Il prossimo giovedì sarà trascorso un intero anno dal furto con esplosione messo in atto presso l’ufficio postale centrale di Tricase, in piazza Cappuccini.

Da allora, quasi 365 giorni dopo, l’edificio appare ancora transennato e pericolante, ed i lavori per il suo recupero non sono partiti.

Abbiamo sollecitato Poste Italiane, richiedendo informazioni a riguardo. Informazioni che la cittadinanza, a sua volta, reclama a gran voce (anche bussando alla porta della nostra Redazione), nella spasmodica attesa di un ritorno alla normalità.

La scorsa estate su piazza Cappuccini, proprio alle spalle della sede oggetto di furto, Poste Italiane ha collocato un container mobile, quale sede temporanea utile a garantire la continuità del servizio dopo il danno patito.

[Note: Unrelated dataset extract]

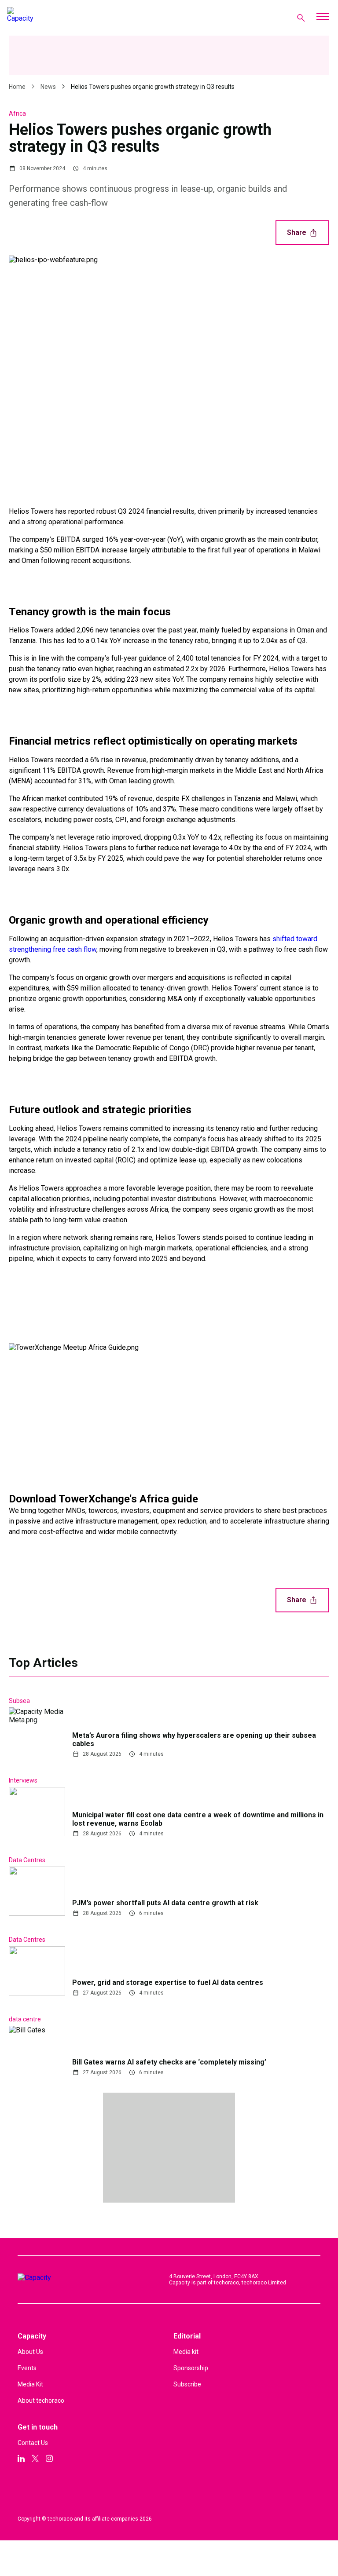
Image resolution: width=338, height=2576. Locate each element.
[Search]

Va da sé che, sino al ritorno in funzione dell’edificio originario, si tratta di una soluzione tampone, che spesso porta in dote disagi per l’utenza che vi si interfaccia.

E’ il sindaco di Tricase Antonio De Donno a restituirci informazioni sugli sviluppi in corso, alla luce di una comunicazione in queste ore giuntagli direttamente dal direttore della filiale: anche da Palazzo Gallone erano pervenute sollecitazioni sul tema.

Poste Italiane ci ha comunicato la conclusione delle procedure propedeutiche all’avvio dei lavori, scusandosi per la loro procrastinazione“, spiega il primo cittadino. “Il ritardo, ci viene spiegato, è dovuto al fatto che le attività di verifica statica dell’edificio da recuperare sono state complesse e delicate, ed hanno richiesto molto tempo“.

Non c’è ancora una data certa per la riapertura della sede“, aggiunge De Donno, “ma Poste Italiane ci ha indicato la durata prevista per l’intervento: dal giorno del loro inizio, i lavori richiederanno circa cento giorni per essere portati a termine“.

Non viene specificata una data di apertura del cantiere. Alla luce di quanto sin qui descritto, è lecito attendersela a stretto giro.